STATED PROBLEM —
Put every line of the records below into a JSON list of strings, one string per line, and leave out the blank lines.

MATERIAL —
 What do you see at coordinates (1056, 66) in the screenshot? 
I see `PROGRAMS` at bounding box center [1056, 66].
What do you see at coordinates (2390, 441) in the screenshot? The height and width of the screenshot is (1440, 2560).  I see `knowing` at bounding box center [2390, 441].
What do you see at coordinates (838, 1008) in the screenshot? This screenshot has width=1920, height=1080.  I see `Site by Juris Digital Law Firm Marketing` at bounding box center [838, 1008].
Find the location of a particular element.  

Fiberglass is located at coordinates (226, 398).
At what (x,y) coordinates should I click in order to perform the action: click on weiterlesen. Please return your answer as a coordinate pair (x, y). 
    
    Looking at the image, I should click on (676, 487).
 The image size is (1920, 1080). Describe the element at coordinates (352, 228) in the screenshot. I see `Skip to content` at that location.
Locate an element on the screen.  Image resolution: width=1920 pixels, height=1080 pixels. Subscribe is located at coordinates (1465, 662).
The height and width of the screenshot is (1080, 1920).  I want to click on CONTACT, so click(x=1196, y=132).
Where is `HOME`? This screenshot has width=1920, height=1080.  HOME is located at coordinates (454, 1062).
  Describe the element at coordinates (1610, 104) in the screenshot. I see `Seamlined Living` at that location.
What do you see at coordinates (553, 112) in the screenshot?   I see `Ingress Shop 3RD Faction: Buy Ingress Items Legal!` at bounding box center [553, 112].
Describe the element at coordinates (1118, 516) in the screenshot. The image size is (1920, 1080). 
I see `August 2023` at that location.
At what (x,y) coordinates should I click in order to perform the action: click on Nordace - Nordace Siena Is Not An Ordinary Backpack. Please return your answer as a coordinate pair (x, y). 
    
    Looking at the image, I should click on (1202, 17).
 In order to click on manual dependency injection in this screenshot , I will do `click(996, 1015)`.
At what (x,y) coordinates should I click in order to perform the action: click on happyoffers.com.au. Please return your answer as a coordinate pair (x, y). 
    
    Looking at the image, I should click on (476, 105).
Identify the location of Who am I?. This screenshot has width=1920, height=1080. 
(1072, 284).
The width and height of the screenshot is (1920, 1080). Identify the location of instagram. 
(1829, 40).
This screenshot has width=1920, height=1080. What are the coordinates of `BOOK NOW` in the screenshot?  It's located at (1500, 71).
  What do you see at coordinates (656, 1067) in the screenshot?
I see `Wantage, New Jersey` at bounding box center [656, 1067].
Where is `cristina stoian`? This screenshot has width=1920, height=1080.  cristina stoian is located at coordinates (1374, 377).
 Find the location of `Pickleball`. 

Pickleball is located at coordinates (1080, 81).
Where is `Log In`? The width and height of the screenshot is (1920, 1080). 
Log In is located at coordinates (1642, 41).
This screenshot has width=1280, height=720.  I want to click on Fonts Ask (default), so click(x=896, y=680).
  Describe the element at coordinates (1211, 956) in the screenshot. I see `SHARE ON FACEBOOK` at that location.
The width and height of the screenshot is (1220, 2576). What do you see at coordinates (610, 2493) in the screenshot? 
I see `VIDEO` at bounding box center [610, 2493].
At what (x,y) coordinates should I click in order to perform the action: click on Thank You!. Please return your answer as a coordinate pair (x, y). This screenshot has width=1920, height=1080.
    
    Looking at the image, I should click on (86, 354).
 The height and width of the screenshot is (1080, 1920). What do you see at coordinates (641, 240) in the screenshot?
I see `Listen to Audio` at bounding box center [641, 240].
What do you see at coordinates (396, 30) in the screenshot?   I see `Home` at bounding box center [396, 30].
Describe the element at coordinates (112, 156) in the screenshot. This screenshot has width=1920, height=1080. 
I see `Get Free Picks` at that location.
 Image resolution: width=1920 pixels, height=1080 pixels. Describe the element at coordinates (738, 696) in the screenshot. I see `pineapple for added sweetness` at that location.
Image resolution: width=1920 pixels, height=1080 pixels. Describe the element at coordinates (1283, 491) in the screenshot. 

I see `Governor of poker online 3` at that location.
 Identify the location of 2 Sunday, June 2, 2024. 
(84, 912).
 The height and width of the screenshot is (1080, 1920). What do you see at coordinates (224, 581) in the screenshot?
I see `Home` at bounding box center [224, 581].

FINAL RESULT —
[
  " What do you see at coordinates (1056, 66) in the screenshot? ",
  "I see `PROGRAMS` at bounding box center [1056, 66].",
  "What do you see at coordinates (2390, 441) in the screenshot? The height and width of the screenshot is (1440, 2560).  I see `knowing` at bounding box center [2390, 441].",
  "What do you see at coordinates (838, 1008) in the screenshot? This screenshot has width=1920, height=1080.  I see `Site by Juris Digital Law Firm Marketing` at bounding box center [838, 1008].",
  "Find the location of a particular element.  ",
  "Fiberglass is located at coordinates (226, 398).",
  "At what (x,y) coordinates should I click in order to perform the action: click on weiterlesen. Please return your answer as a coordinate pair (x, y). ",
  "    Looking at the image, I should click on (676, 487).",
  " The image size is (1920, 1080). Describe the element at coordinates (352, 228) in the screenshot. I see `Skip to content` at that location.",
  "Locate an element on the screen.  Image resolution: width=1920 pixels, height=1080 pixels. Subscribe is located at coordinates (1465, 662).",
  "The height and width of the screenshot is (1080, 1920).  I want to click on CONTACT, so click(x=1196, y=132).",
  "Where is `HOME`? This screenshot has width=1920, height=1080.  HOME is located at coordinates (454, 1062).",
  "  Describe the element at coordinates (1610, 104) in the screenshot. I see `Seamlined Living` at that location.",
  "What do you see at coordinates (553, 112) in the screenshot?   I see `Ingress Shop 3RD Faction: Buy Ingress Items Legal!` at bounding box center [553, 112].",
  "Describe the element at coordinates (1118, 516) in the screenshot. The image size is (1920, 1080). ",
  "I see `August 2023` at that location.",
  "At what (x,y) coordinates should I click in order to perform the action: click on Nordace - Nordace Siena Is Not An Ordinary Backpack. Please return your answer as a coordinate pair (x, y). ",
  "    Looking at the image, I should click on (1202, 17).",
  " In order to click on manual dependency injection in this screenshot , I will do `click(996, 1015)`.",
  "At what (x,y) coordinates should I click in order to perform the action: click on happyoffers.com.au. Please return your answer as a coordinate pair (x, y). ",
  "    Looking at the image, I should click on (476, 105).",
  "Identify the location of Who am I?. This screenshot has width=1920, height=1080. ",
  "(1072, 284).",
  "The width and height of the screenshot is (1920, 1080). Identify the location of instagram. ",
  "(1829, 40).",
  "This screenshot has width=1920, height=1080. What are the coordinates of `BOOK NOW` in the screenshot?  It's located at (1500, 71).",
  "  What do you see at coordinates (656, 1067) in the screenshot?",
  "I see `Wantage, New Jersey` at bounding box center [656, 1067].",
  "Where is `cristina stoian`? This screenshot has width=1920, height=1080.  cristina stoian is located at coordinates (1374, 377).",
  " Find the location of `Pickleball`. ",
  "Pickleball is located at coordinates (1080, 81).",
  "Where is `Log In`? The width and height of the screenshot is (1920, 1080). ",
  "Log In is located at coordinates (1642, 41).",
  "This screenshot has width=1280, height=720.  I want to click on Fonts Ask (default), so click(x=896, y=680).",
  "  Describe the element at coordinates (1211, 956) in the screenshot. I see `SHARE ON FACEBOOK` at that location.",
  "The width and height of the screenshot is (1220, 2576). What do you see at coordinates (610, 2493) in the screenshot? ",
  "I see `VIDEO` at bounding box center [610, 2493].",
  "At what (x,y) coordinates should I click in order to perform the action: click on Thank You!. Please return your answer as a coordinate pair (x, y). This screenshot has width=1920, height=1080.",
  "    Looking at the image, I should click on (86, 354).",
  " The height and width of the screenshot is (1080, 1920). What do you see at coordinates (641, 240) in the screenshot?",
  "I see `Listen to Audio` at bounding box center [641, 240].",
  "What do you see at coordinates (396, 30) in the screenshot?   I see `Home` at bounding box center [396, 30].",
  "Describe the element at coordinates (112, 156) in the screenshot. This screenshot has width=1920, height=1080. ",
  "I see `Get Free Picks` at that location.",
  " Image resolution: width=1920 pixels, height=1080 pixels. Describe the element at coordinates (738, 696) in the screenshot. I see `pineapple for added sweetness` at that location.",
  "Image resolution: width=1920 pixels, height=1080 pixels. Describe the element at coordinates (1283, 491) in the screenshot. ",
  "I see `Governor of poker online 3` at that location.",
  " Identify the location of 2 Sunday, June 2, 2024. ",
  "(84, 912).",
  " The height and width of the screenshot is (1080, 1920). What do you see at coordinates (224, 581) in the screenshot?",
  "I see `Home` at bounding box center [224, 581]."
]